(PASSAGE TO READ Opens)

In this post, we will cover how to install Kubernetes cluster on Ubuntu 20.04 step-by-step. By the end of this post, you will have a functional Kubernetes environment that can run and manage your containerized applications seamlessly.
Kubernetes, often abbreviated as K8s, is a powerful container orchestration tool that automates the deployment, scaling, and management of containerized applications. With its widespread adoption, Kubernetes has become an essential tool for modern DevOps teams and developers.
Prerequisites
Before diving into the installation process, ensure that you have the following prerequisites:
- Ubuntu 20.04 : Make sure you have a clean, up-to-date installation of Ubuntu 20.04 on all the machines you intend to include in your cluster.
- Minimum Resources: Each machine should have at least 2 CPU cores, 2GB of RAM, and enough disk space to accommodate the Kubernetes components.
- Static IP Addresses: Assign static IP address to each node in the cluster to ensure stability and consistency.
- SSH Access: Ensure you have SSH access to all the nodes from the machine you will be using to install the cluster.
- Privileged user with sudo rights
- Stable Internet Connection
Lab setup:
- Machine 1 – K8s-master – 192.168.1.40
- Machine 2 – K8s-node-0 – 192.168.1.41
- Machine 3 – K8s-node-1 – 192.168.1.42
Without any further delay, let’s jump into the Kubernetes cluster installation on Ubuntu 20.04.

(PASSAGE TO READ Closes)
(PROVIDED INFORMATION Opens)

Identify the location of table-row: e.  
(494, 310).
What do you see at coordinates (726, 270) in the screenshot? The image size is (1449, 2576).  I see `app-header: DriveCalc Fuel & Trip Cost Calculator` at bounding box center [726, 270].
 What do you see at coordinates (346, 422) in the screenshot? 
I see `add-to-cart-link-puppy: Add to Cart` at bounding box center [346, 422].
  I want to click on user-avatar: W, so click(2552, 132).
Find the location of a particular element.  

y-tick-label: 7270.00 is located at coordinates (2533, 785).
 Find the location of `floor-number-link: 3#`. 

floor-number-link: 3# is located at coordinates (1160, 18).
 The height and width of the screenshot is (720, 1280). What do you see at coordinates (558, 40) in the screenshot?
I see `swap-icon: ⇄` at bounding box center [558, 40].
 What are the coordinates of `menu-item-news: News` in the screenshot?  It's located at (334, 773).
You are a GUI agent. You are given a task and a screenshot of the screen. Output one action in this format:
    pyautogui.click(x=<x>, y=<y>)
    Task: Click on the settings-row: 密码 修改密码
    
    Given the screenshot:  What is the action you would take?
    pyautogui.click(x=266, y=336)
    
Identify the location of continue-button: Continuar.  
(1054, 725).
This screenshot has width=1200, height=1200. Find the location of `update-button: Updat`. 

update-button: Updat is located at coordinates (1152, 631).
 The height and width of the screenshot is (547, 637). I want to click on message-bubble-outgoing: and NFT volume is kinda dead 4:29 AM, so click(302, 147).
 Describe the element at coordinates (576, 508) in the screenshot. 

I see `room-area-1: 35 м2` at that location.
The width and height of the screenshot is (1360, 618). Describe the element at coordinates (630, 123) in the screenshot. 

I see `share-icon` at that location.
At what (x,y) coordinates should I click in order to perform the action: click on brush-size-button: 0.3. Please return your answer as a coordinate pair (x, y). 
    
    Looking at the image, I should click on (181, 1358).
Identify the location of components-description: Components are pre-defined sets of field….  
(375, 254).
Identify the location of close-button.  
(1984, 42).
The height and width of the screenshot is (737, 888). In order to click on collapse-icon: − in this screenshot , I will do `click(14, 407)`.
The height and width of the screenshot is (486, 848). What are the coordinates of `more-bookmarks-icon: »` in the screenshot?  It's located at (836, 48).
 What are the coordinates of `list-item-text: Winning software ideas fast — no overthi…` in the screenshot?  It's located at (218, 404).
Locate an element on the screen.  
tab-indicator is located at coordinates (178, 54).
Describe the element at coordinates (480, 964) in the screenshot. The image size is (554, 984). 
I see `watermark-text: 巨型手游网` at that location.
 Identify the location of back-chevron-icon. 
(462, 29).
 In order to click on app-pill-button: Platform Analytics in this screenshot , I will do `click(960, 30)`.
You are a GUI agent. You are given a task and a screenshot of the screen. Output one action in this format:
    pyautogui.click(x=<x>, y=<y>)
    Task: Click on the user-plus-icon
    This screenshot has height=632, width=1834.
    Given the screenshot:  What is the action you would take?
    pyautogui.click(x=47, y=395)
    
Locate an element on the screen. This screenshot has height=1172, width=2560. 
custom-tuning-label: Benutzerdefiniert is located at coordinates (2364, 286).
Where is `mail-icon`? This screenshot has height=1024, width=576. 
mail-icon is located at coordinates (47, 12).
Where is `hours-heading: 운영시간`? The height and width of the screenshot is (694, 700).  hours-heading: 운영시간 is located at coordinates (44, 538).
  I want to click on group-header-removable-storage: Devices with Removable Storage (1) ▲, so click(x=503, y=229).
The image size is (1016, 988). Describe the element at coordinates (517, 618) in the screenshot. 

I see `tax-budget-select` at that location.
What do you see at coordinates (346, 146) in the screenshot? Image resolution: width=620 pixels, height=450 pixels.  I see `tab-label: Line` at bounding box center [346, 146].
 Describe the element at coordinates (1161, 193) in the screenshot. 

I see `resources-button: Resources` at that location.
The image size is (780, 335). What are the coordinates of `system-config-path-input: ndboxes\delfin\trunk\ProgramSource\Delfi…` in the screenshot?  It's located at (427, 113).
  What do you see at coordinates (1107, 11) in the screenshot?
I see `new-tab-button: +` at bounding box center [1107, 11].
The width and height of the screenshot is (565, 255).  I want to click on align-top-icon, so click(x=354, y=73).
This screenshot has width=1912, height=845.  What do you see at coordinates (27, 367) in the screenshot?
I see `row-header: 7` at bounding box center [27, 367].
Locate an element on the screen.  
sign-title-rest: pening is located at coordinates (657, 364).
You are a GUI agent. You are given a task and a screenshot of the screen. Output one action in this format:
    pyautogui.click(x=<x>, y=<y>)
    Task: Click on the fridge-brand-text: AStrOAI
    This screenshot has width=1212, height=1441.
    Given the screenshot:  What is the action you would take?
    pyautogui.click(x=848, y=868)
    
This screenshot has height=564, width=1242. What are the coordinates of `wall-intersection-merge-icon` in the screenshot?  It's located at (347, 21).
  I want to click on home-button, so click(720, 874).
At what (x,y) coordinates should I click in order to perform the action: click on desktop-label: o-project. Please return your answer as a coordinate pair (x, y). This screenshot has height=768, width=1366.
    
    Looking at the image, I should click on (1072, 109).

(PROVIDED INFORMATION Closes)

* _WHAT THIS EXERCISE ASKS_
**A.** In the Kubernetes installation guide, what IP address does the lab setup give to K8s-master?
**B.** List every prerequisite that the Kubernetes installation guide names before the lab setup.
**C.** Write the next part of the Kubernetes installation guide, picking up after its final sentence.

* _ANSWERS TO THE TASKS_
**A.** 192.168.1.40

**B.**
- Ubuntu 20.04
- Minimum Resources
- Static IP Addresses
- SSH Access
- Privileged user with sudo rights
- Stable Internet Connection

**C.**
1) Set hostname of Each Node
Use hostnamectl command to set hostname on each node, example is shown below:
$ sudo hostnamectl set-hostname "k8s-master" // Run this command on master node $ sudo hostnamectl set-hostname "k8s-node-0" // Run this command on node-0 $ sudo hostnamectl set-hostname "k8s-node-1" // Run this command on node-1
Add the following entries in /etc/hosts files on each node,
192.168.1.40 k8s-master 192.168.1.41 k8s-node-0 192.168.1.42 k8s-node-1
2) Disable swap and Add Kernel Modules
Disable swap and add following kernel module on all the nodes ( master + worker nodes).
To disable swap, edit /etc/fstab file and comment out the line which includes entry either swap partition or swap file.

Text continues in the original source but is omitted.